Text for analysis -
***
A high-order sensitivity method for multi-element high-lift device optimization

• Ability of method to optimize high-lift devices with a three-element configuration.
• Computational efficiency with mixed geometric and flow parameters.
• Sensitivity of L1T2 slat (ERCOFTAC benchmark) to the flow conditions.
• Original lens-shape grid topology for flexible angle-of-attack study.
• Importance of high-order derivatives and cross-derivatives on flow features (drag).

A complete procedure to study and optimize a multi-element high-lift device is presented and applied to the L1T2 test case. The direct Reynolds-Averaged Navier–Stokes (RANS) simulations of the reference configuration first reveal the importance of the size of the computational domain to correctly capture the potential effects generated by the L1T2 configuration. A parameterized Navier–Stokes approach based on a high-order sensitivity technique is then used as a surrogate model for solution reconstructions. This approach has the advantage to ask for only one parameterized RANS simulation around a reference configuration. The results stress the importance to account for higher derivatives and turbulence effects for such non linear parameters as the drag. They also help assess the strong coupling between certain parameters such as the flap and slat rotations. Then, the high-lift device is optimized according to two illustrative objectives: maximize the lift and minimize the drag. A genetic algorithm is applied to construct the Pareto front. Optimizations using only the geometric parameters (geometrical optimization) or the geometric parameters and the inlet flow Mach number and angle of attack (total optimization) are performed. Both optimizations show quite similar optimal geometric positions: a flap rotation inducing the maximum camber to increase the lift and an upward slat rotation to reduce the drag according to the parameter coupling study. In the total optimization, configurations with higher lift coefficients are found by setting the angle of attack and the Mach number to their maximum values. This optimization allows obtaining more important variations of the lift and the drag from the baseline configuration than the geometrical optimization.
***
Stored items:
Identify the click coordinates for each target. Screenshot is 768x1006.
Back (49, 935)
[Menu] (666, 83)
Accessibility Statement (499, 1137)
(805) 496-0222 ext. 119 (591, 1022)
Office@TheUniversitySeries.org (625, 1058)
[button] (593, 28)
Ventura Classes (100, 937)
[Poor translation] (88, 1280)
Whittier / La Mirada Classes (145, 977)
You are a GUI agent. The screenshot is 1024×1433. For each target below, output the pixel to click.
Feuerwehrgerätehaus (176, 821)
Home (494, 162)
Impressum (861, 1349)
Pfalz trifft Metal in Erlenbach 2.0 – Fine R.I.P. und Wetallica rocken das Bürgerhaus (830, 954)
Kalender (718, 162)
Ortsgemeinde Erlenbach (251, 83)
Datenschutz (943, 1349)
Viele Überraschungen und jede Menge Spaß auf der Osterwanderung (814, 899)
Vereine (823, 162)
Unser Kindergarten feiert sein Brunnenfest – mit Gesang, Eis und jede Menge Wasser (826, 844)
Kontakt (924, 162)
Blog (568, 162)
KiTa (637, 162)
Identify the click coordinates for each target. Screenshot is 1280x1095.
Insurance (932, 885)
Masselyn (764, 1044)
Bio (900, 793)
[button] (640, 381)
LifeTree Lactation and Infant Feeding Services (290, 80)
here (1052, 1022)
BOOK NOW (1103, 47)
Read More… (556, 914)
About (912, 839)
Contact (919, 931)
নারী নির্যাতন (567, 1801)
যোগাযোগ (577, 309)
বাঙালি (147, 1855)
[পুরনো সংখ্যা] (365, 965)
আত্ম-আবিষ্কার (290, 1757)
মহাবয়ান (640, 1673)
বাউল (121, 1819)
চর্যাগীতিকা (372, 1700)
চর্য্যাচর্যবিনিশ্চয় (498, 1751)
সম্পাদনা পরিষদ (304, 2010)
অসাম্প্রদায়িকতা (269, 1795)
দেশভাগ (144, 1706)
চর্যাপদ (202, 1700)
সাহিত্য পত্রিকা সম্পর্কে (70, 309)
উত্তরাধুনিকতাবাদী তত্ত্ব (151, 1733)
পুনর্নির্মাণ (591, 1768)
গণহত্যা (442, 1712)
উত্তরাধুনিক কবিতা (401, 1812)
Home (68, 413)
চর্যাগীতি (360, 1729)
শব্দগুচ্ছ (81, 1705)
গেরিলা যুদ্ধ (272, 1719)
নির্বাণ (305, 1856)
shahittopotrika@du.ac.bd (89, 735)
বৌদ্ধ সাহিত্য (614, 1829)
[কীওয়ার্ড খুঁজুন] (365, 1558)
***
Exercise set -
**1)** Reproduce the portion of the high-lift device text that begins at "A high-order sensitivity method" and ends after "a three-element configuration.".
**2)** In the high-lift device text, what kind of algorithm is applied to construct the Pareto front?

Results of the tasks -
**1)**
A high-order sensitivity method for multi-element high-lift device optimization

• Ability of method to optimize high-lift devices with a three-element configuration.

**2)** A genetic algorithm.